Congratulations to Dr. Angela Lieverse who, along with along with Dr. Hajime Ishida (U of the Ryukyus) and Dr. Hitoshi Fukase (Hokkaido U) has edited a Special Issue of Quaternary International entitled "Bioarchaeology of Northeast Asia".

Congratulations to the authors, most of whom are part of our BHAP team of researchers and graduate students!

The whole volume is now available online, including the editorial by Drs. Lieverse, Ishida, and Fukase. Link to editorial here. Link to download pdf of editorial here.

Bioarchaeology of Northeast Asia edited by Angela R. Lieverse, Hajime Ishida and Hitoshi Fukase. In Quaternary International, Volume 405, Part B, Pages 1-254 (16 June 2016).

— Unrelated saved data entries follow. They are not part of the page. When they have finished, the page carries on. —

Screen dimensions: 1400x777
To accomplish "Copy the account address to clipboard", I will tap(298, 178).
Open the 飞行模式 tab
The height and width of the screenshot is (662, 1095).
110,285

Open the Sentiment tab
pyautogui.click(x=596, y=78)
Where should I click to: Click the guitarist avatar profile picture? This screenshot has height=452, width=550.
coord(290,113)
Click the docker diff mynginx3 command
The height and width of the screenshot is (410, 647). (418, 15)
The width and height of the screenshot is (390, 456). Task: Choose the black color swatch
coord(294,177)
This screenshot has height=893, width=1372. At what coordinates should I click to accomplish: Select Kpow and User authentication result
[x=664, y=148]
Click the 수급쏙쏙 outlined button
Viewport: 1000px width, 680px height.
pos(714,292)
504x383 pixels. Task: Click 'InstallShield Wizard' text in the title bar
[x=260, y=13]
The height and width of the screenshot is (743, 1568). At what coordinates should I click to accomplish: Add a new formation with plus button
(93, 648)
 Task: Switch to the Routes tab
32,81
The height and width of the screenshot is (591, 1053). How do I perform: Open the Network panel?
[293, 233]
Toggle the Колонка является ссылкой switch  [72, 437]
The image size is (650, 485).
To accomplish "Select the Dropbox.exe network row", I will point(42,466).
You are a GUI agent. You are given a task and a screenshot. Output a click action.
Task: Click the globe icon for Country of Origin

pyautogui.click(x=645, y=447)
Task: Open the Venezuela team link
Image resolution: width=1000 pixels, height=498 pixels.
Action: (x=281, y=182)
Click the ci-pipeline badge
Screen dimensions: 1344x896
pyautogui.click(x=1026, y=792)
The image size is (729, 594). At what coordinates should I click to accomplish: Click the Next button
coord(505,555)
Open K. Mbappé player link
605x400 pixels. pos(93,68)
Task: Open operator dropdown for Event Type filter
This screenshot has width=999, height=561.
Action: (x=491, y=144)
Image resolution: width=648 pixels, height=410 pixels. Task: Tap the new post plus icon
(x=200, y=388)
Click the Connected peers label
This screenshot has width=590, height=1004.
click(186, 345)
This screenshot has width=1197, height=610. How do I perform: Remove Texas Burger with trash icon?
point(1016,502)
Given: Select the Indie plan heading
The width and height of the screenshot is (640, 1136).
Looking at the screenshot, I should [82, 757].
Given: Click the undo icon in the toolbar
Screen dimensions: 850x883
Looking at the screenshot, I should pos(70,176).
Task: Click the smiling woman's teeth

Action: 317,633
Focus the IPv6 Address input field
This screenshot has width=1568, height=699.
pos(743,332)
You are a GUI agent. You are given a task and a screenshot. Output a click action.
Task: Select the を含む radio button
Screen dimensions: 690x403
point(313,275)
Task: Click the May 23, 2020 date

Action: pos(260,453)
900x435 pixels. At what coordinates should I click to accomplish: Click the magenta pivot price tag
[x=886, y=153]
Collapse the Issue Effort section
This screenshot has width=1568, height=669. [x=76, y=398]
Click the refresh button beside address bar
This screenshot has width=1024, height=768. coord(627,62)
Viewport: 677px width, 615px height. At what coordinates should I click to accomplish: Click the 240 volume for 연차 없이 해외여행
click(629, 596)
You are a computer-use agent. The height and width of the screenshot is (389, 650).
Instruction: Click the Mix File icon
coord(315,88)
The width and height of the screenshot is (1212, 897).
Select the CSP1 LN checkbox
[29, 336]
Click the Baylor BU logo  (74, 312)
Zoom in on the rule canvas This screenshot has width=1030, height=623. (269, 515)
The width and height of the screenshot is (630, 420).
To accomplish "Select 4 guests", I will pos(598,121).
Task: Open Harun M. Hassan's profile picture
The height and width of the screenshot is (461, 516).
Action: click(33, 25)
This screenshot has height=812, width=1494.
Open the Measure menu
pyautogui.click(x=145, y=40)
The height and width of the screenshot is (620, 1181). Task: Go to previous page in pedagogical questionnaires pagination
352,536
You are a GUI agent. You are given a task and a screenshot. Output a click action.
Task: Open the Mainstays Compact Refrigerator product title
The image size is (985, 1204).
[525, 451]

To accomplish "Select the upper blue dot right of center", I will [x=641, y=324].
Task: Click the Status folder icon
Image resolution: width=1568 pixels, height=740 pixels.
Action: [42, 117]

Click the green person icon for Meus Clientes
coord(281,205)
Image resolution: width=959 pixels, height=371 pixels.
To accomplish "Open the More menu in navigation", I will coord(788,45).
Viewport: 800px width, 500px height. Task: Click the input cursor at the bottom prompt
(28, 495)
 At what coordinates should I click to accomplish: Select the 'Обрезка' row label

The special issue is slated for publication next month. Link to volume with articles 1-23: http://www.sciencedirect.com/science/journal/10406182/405/part/PB

Excerpt from editorial: This volume of Quaternary International is the third in a series of special issues stemming from the Baikal-Hokkaido Archaeology Project or BHAP (http://bhap.artsrn.ualberta.ca) that, in its current (and third) funding cycle, runs until 2018. The BHAP consists of an international team of multidisciplinary researchers investigating middle Holocene hunter-gatherer cultural dynamics and environmental change among occupants of Siberia's Cis-Baikal (Russian Federation) and Japan's Hokkaido Island. The project is funded largely by the Social Sciences and Humanities Research Council (SSHRC) of Canada, with additional support coming from other agencies and institutes in Canada, Japan, the Russian Federation, United Kingdom, and Germany. The topic of this special issue, specifically, grew out of a symposium of the same name that was organized for the 78th annual meeting of the Society for American Archaeology (SAA) in Honolulu, HI (April 3-7, 2013).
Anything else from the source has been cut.